Installing Mattermost Desktop on Ubuntu 26.04: the .deb is hidden and the tarball doesn't start

I installed Mattermost Desktop on a fresh Ubuntu 26.04 a couple of days ago and it sat there refusing to start. Two things made this take longer than it should have. Writing it down because both are easy to walk into.

What the website tells you

Go to the Mattermost downloads page, click the Linux penguin, and the only thing on offer is a tarball:

mattermost-desktop-6.1.2-linux-x64.tar.gz

So you grab it, extract it, drop a launcher into ~/.local/bin, and double-click. Nothing happens. Run it from a terminal and you get this:

[FATAL:setuid_sandbox_host.cc:166] The SUID sandbox helper binary was found,
but is not configured correctly. Rather than run without sandboxing I'm aborting now.
You need to make sure that .../chrome-sandbox is owned by root and has mode 4755.

This is an Electron sandbox helper. Distro packages (.deb, .rpm, Snap, Flatpak) all set this up in their post-install scripts. The tarball doesn't — it's just an archive of the build output. So on any Ubuntu where the kernel enforces this (which is all of them, but recent ones are stricter), the unpacked binary aborts on launch.

The fix for the tarball

Two commands:

sudo chown root:root ~/.local/opt/mattermost-desktop/chrome-sandbox
sudo chmod 4755      ~/.local/opt/mattermost-desktop/chrome-sandbox

The SUID bit is what lets the helper drop into the namespace setup the renderer needs. After this, Mattermost launches normally.

If it still won't start after that, the second thing to check on Ubuntu 24.04+ is AppArmor's restriction on unprivileged user namespaces:

sysctl kernel.apparmor_restrict_unprivileged_userns

If that's 1 and the launch still fails with a namespace-related error, you either need an AppArmor profile for the binary or to flip that sysctl.
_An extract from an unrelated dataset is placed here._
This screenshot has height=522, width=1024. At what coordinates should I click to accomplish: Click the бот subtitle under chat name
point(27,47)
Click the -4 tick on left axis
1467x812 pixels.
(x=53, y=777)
I didn't have to — the SUID fix alone was enough on 26.04 — but it's the next thing I'd check.

The .deb that actually exists

Here's the part that bugs me. A .deb package for Mattermost Desktop does exist. It's just not linked from the main downloads page. It's on GitHub releases:

https://github.com/mattermost/desktop/releases/latest

For the same 6.1.2 release that the website hands you as a tarball, the GitHub assets list also has:

The .deb runs a post-install hook that sets the SUID bit on chrome-sandbox, registers the desktop entry, and wires up the mattermost:// URL handler. Everything I had to do by hand is already done in the package.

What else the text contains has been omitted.